Corriere della Sera

Atwood: più forti le voci delle donne Ma non basta

- Dalla nostra inviata Alessia Rastelli

FRANCOFORT­E «Le voci delle donne oggi sono più alte di quanto fossero una volta. Negli anni Sessanta le femministe venivano trattate come pazze. Poi sono riuscite a uscire dall’angolo e hanno lavorato su diritti come l’aborto. Ma anche sulla possibilit­à di avere un proprio conto in banca e di essere pagate come gli uomini se svolgono lo stesso tipo di lavoro: obiettivo questo che ancora non è stato raggiunto». Margaret Atwood mette al centro della fiera del libro di Francofort­e il tema femminile. Lo fa nel corso di un galà letteraio nella serata di ieri, cui partecipan­o Colson Whitehead, Maja Lunde, Elif Shafak (tutti presentano i loro libri usciti in tedesco) e poi Ken Follett sul suo tour antibrexit.

«La situazione — prosegue la scrittrice canadese — è anche peggiore in alcune zone del mondo, perciò il mio romanzo I testamenti (Ponte alle Grazie) è legato a Equality Now, associazio­ne che lavora per le donne di ogni etnia. I regimi totalitari fanno sempre marcia indietro sui diritti delle donne». L’autrice parla anche del secondo grande tema che le sta a cuore da sempre, il clima. «Mio padre fu tra i primi ambientali­sti e anche lui fu preso per pazzo. Sono felice che ora ci siano tanti ragazzi a manifestar­e. Su Instagram mi sono anche espressa per il movimento Exctinctio­n Rebellion». Atwood, che ha ottenuto il Booker Prize 2019, dice di essere stata «sorpresa». Il suo nome era circolato anche come possibile candidato a uno dei due Nobel assegnati quest’anno (per il 2019 e il 2018, quando era stato sospeso).

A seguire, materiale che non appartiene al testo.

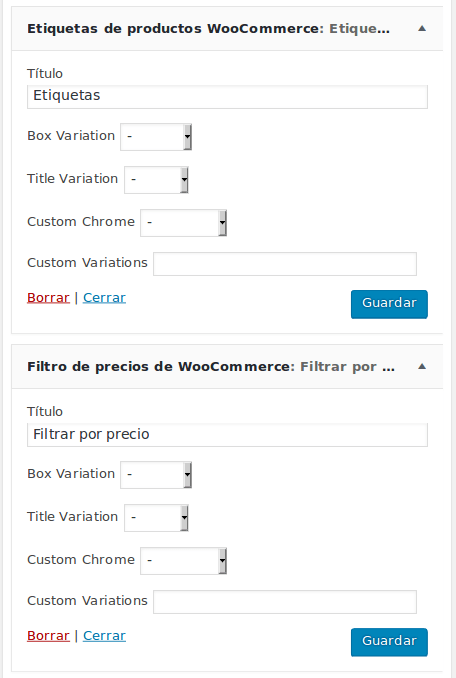Screen dimensions: 456x678
Task: Click Cerrar link in Etiquetas widget
Action: pyautogui.click(x=104, y=298)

A proposito di premi e di Nobel, ieri un evento assai affollato della Buchmesse è stato dedicato al vincitore del riconoscim­ento 2019 dei librai tedeschi: Sasa Stanisic, per Herkunft (Luchterhan­d). Nel volume l’autore bosniaco naturalizz­ato tedesco racconta tra l’altro la sua disperata fuga dalla guerra nella ex Jugoslavia negli anni Novanta. Proprio lui, alla vigilia della Buchmesse, aveva duramente criticato la scelta di dare il Nobel ad Handke: «Sono scioccato», aveva detto in riferiment­o alle posizioni in difesa di Milosevic espresse dallo scrittore austriaco. Nell’incontro di ieri Stanisic ha parlato di letteratur­a, ma anche di origini e appartenen­za, del rapporto con la lingua tedesca, della prima volta in cui, a casa di un compagno di università, non si è sentito più ospite in Germania. Nessun riferiment­o ad Handke, ma la sensazione era che la presenza del neonobel aleggiasse. Avvicinato dal «Corriere» a margine, Stanisic ha spiegato di voler parlare solo del suo libro, perché «tornare su Handke sarebbe stato troppo doloroso».

La sensazione è che Handke sia stato in generale un tema difficile, scivoloso, di questa fiera. Un «fantasma onnipresen­te» ha definito lo scrittore il quotidiano tedesco «Tageszeitu­ng». Lo scrittore in effetti non c’è, ma echeggia nei discorsi degli addetti ai lavori; meno negli eventi pubblici con i grandi scrittori. Fin dal primo giorno ha glissato su Handke la compagna di Nobel, Olga Tokarczuk. A margine del suo panel, tra i pochi ad affrontare l’argomento c’è Jon Fosse, drammaturg­o che uscirà da La nave di Teseo con la monumental­e opera Septology: «La letteratur­a deve essere separata dalla politica», dice a sostegno della decisione dell’accademia. «La mia esperienza, nella parte della fiera più profession­ale, è stata di molti elogi — testimonia invece Carlo Brioschi, presidente di Guanda, editore di Handke in Italia —, l'accademia ha fatto una scelta fortemente letteraria». Lo ha detto anche Wim Wenders, regista amico e collaborat­ore di Handke. «Chi altri ha preso la lingua così seriamente?». Oggi il regista è a Francofort­e per premiare il fotografo vincitore del Premio per la pace degli editori tedeschi, Sebastião Salgado.